Google Gives Devices ‘Social Intelligence,’ Enables Non-Verbal Communications

Google Gives Devices ‘Social Intelligence,’ Enables Non-Verbal Communications

by  @lauriesullivan, March 1, 2022

Google Gives Devices 'Social Intelligence,' Enables Non-Verbal Communications | DeviceDaily.com

Google’s Advanced Technology and Products (ATAP) division has spent the past year exploring how computers to use radar and advanced machine learning to understand the needs or the intentions of humans, and then react appropriately. The technology gives devices “the social intelligence” to interact with humans without being too intrusive. 

The technology does not rely on a camera to monitor what someone does. It uses radar.

The Soli sensor, which Google has used in other products, now is being used in this new research. Rather than use the sensor to control a computer, ATAP is using the sensor data to enable computers to recognize human movements.

The technology is controlled by the wave of a hand or turn of the head.

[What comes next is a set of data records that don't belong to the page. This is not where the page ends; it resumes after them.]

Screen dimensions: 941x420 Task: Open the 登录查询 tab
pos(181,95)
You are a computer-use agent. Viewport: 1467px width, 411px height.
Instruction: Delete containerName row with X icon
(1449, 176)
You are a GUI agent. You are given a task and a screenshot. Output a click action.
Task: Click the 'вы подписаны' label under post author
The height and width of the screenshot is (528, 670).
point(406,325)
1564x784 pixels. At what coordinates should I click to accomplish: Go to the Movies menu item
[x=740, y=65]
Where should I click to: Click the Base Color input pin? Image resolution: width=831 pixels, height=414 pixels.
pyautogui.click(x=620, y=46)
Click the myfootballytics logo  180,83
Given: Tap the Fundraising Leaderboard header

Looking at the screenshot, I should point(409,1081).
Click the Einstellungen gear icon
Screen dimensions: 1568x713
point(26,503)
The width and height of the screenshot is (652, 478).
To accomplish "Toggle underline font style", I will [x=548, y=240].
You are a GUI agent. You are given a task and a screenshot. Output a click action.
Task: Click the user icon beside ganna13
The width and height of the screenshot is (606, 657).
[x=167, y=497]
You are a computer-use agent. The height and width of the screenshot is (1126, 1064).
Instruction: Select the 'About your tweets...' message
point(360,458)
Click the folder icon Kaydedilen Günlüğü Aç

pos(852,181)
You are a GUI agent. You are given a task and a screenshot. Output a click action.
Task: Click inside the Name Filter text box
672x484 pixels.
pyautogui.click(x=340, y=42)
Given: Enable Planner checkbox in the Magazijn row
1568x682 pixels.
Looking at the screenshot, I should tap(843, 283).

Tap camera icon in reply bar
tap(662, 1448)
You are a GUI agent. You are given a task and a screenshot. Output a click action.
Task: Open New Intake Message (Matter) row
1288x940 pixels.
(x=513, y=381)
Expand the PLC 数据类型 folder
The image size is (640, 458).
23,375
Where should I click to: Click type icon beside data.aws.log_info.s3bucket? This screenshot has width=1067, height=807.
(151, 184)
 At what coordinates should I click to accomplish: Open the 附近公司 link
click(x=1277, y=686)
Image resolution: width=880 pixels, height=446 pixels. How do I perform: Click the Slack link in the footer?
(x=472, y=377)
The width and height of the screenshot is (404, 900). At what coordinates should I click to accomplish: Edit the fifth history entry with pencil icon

The inspiration came from how people interact with one another.

“We pick up on social cues — subtle gestures that we innately understand and react to,” Leonardo Giusti, head of design at ATAP, said in a video. “What if computers understood us this way?”

It’s about understanding subtle body language. For example, a video will stop playing when the person watching it walks away from the screen and then picks up when the person returns within viewing range.

Giusti told Wired, which initially reported on the technology, that much of the new research is based on proxemics, the study of how people use space around them to mediate social interactions. It turns out that people and devices have their own concept of personal space.

It’s not the first time Google has used radar before, according to Wired, which first reported the technology. Google in 2015 unveiled Soli, a sensor that can use radar’s electromagnetic waves to pick up precise gestures and movements.

Google used it in its Pixel 4, giving the phone the ability to detect simple hand gestures, so the user could use hand gestures to snooze alarms or pause music without having to physically touch it.

Radar sensors also were embedded inside the second-generation Nest Hub smart display to detect movement and breathing patterns of someone sleeping next to it. The device could track the person’s sleep without a smartwatch.

Using radar comes with challenges. For example, while radar can detect multiple people in a room, if the subjects are too close together, the sensor just sees the group of people as a blob.

Google is exploring how to give computers “social intelligence” to interact with humans without being too intrusive, using radar to understand human intentions and needs and react appropriately.